**Assignment:**
From the line with "At what coordinates" to the line with "Given: Click the", retype each line exactly as it stands in the records below, but skip the pictures.

**Records for this task:**

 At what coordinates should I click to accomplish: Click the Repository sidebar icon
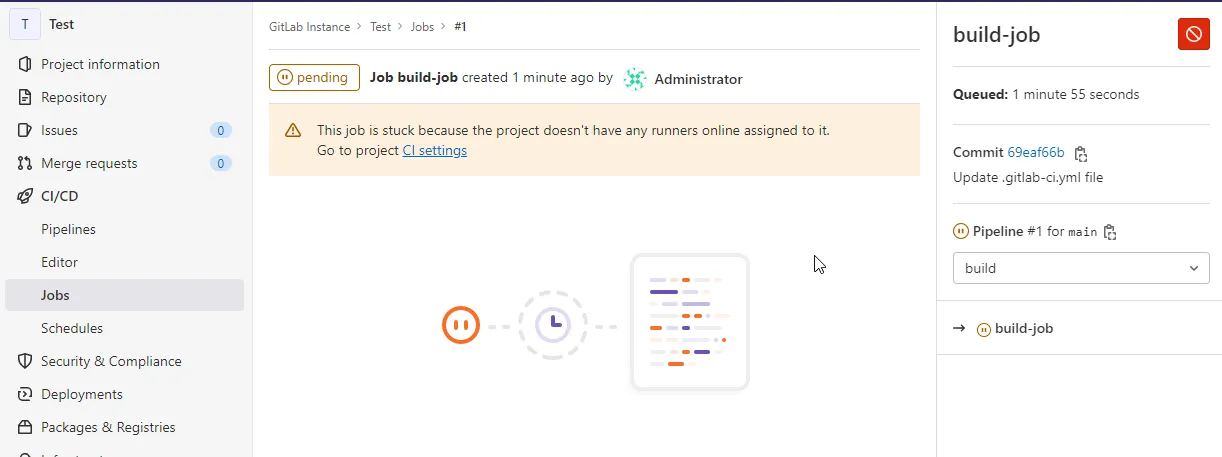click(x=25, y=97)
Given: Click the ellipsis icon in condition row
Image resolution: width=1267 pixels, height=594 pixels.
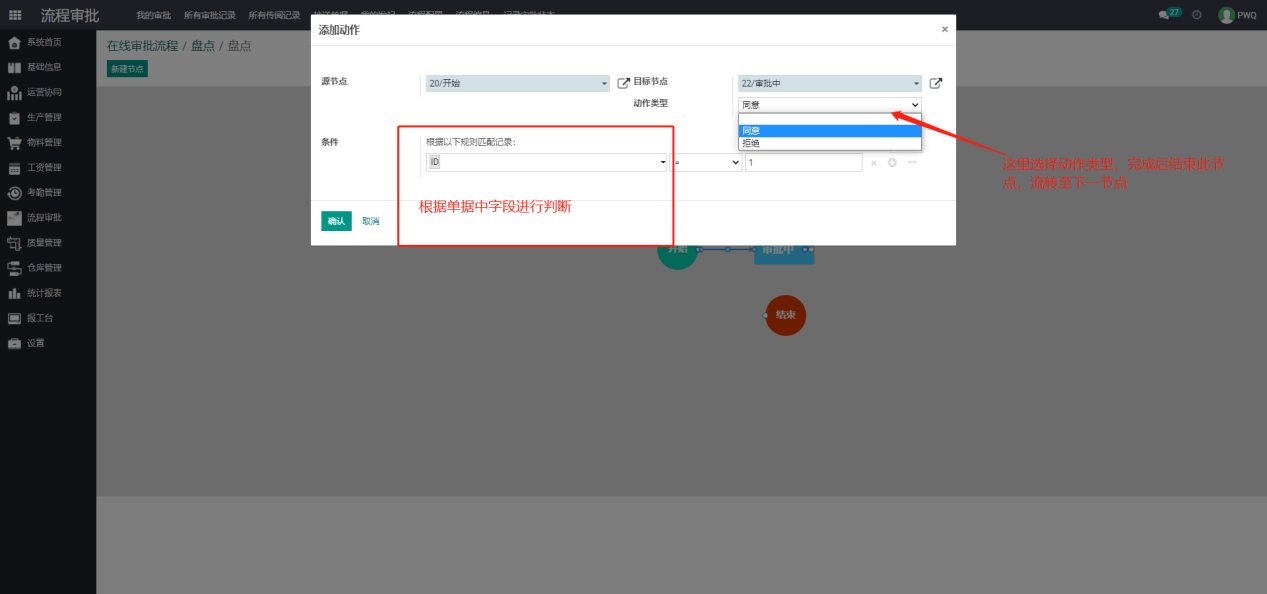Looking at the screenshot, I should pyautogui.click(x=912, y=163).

...

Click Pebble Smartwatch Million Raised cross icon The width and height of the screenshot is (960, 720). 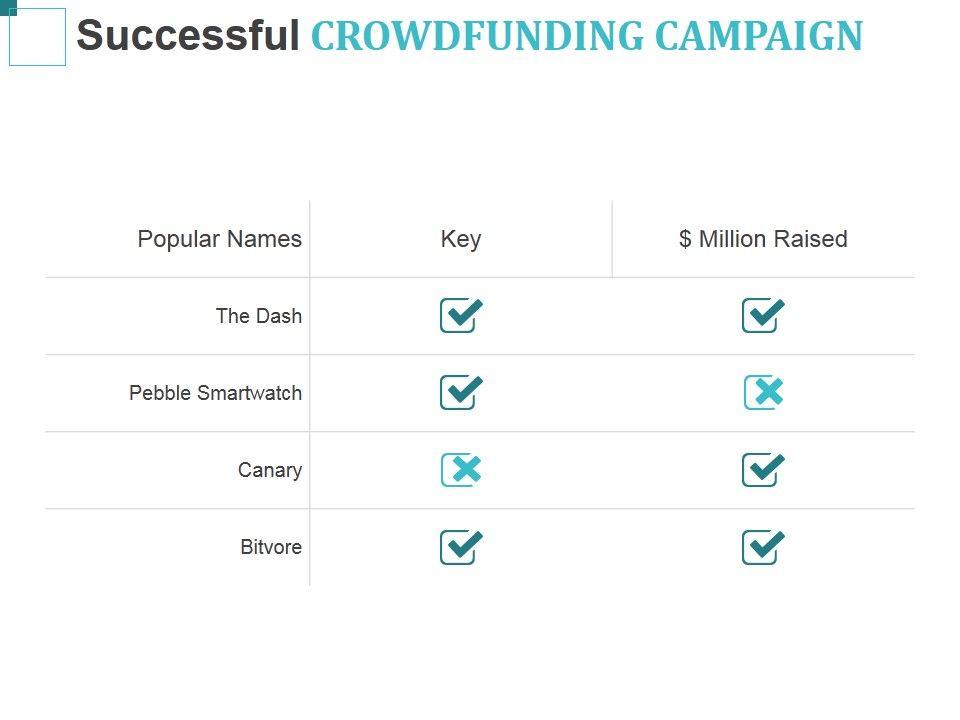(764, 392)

**Solution for this task:**
 At what coordinates should I click to accomplish: Click the Repository sidebar icon
click(x=25, y=97)
Given: Click the ellipsis icon in condition row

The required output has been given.